Why We Resist
Preparing for the No Kings Protests in America and abroad
“The only thing we should fear is that we will surrender our homeland to be plundered by a gang of liars, thieves, and hypocrites. That we will surrender, without a fight, voluntarily, our own future and that of our children.”
Russian dissident Alexei Navalny wrote these words in his prison diary on Jan. 17, 2022. He was one year into a confinement for invented charges of fraud, embezzlement, and extremism that would take him to the Polar Wolf maximum security penal colony in Siberia in 2023, and to the grave in 2024.
In March I wrote an essay on Navalny and resistance and I am excerpting part of it here as we prepare for the second round of No Kings protests against the Donald Trump administration’s authoritarian aggressions.
Navalny resisted the Kremlin police state and kleptocracy in many ways, for many years. Vladimir Putin had been in power for over two decades by the time the state killed him.
We are at the start of our experience with national autocracy, although we had a regional police state in the Jim Crow South before the actions of courageous civil rights leaders and ordinary protesters created a climate for its demise. Now, those gains and civil rights itself are at risk, and this nascent regime grows more brutal and corrupt by the day. Yet this is its weakness. It is so brutal and corrupt that the collective reckoning I forecast in February is now beginning.
More people are realizing that the intent of Trump and his collaborators is to shred our rights, create a climate of terror to subjugate us, profit personally from holding public office, and consolidate absolute power. More people are seeing past the absurd propaganda about their community members being “terrorists” or “Antifa,” and registering the reality that the destructive force of the state is being used against innocent people.
That is why there is momentum for our protests, with each one larger than the last.
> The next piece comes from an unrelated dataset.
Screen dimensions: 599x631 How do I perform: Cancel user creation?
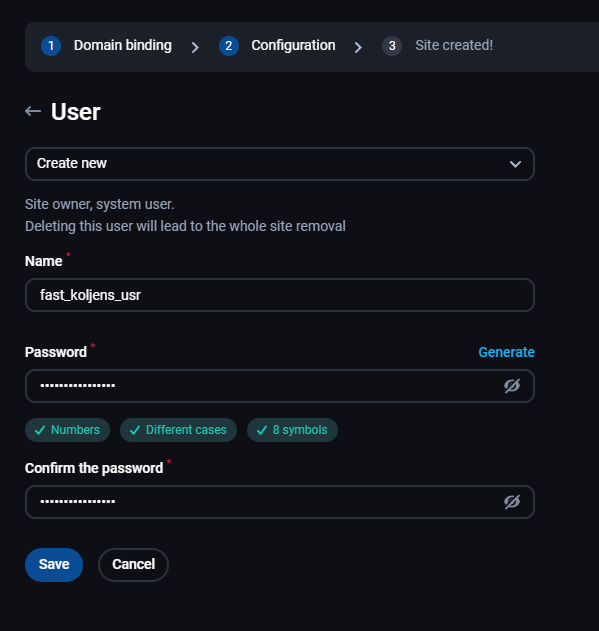133,565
Remember that no country ever constructed a national pro-democracy movement in a few months, and we have to keep our resolve and focus. This is a long game and we have to take care of ourselves so we don’t burn out.
Resistance today may be decentralized, and leaderless —or better, blessed with many leaders— and this model fits a country of the size and complexity of the United States. Over 2,500 different locations are scheduled to host No Kings demonstrations around the country, with millions of people participating, and demonstrations planned for Rome and other foreign cities as well.
Those protesting in other countries (the record-breaking Women’s March of 2017 and Black Lives Matter demonstrations of 2020 also had strong international dimensions) may be United States expatriates, or simply people who support our struggle for freedom, some of them knowing first-hand what it means to live under tyranny.
ICE and other state security forces are besieging us in our neighborhoods, so we turn those neighborhoods into sites of protest against abuses of power and retrograde models of leadership. Peaceful protest by millions sends the message that we are on the right side of history and will not be deterred.
As I wrote in March, each person has their own reasons for resisting and ways of resisting:
Navalny resisted out of love of nation, to improve the fates of others, and to honor his personal set of values. Those reasons recur throughout the history of anti-authoritarian action, and those in the United States who are thinking about what they can do in the face of the loss of freedoms can start by examining how they can model the values they want to see in the world, whether it is solidarity, justice, equality or something else.
We can also think about how we can be most effective, reviewing our personal skill set and talents and the level at which we want to intervene. Are you a community-oriented person? Could you step forth and take a role in your faith, business, sports, or other communities? Can you speak or act effectively at the state level? Have you thought about running for office or working to register people to vote? Are you a facilitator and persuader who can connect with those anchored in the MAGA world?
At a time when authoritarians seek to remove values and ethics from politics, rewarding amoral pragmatism and nihilism, we can lead with values and talk about values and let those principles guide the choices we make in our public and private lives.
We resist to say: this is not who we are, this is not who I am. We resist to restore our freedoms in the present, but also to bring a better future into being. In doing so, we follow individuals in America and around the world who stand up and speak out in very challenging circumstances. Our actions tomorrow will honor them as well.





Thank you for reminding us we are in the early stages of what exists in Russia. Putin is definitely a primary role model for Trump. But I’m not aware if Putin has gotten any help from Peter Thiel or Elon Musk as Trump has.
I’ll be 71 in January. My No Kings Day poster will say “Make Love Not War,” which was a popular slogan during the anti-Vietnam War protests of my youth. It says what we want (a world based on “love thy neighbor”) in addition to what we don’t want.
I believe it’s important to be both against the hate and division coming from MAGA as well as for the better world that’s possible (especially if you’re a student of Buckminster Fuller’s work)!
🙏🏻☮️❤️
Thank you for your wise words and your encouragement to keep on living our values. I love the USA as I've known it before, and will act from love at the No Kings tomorrow; probably dancing gently with a smile and holding a small USA flag.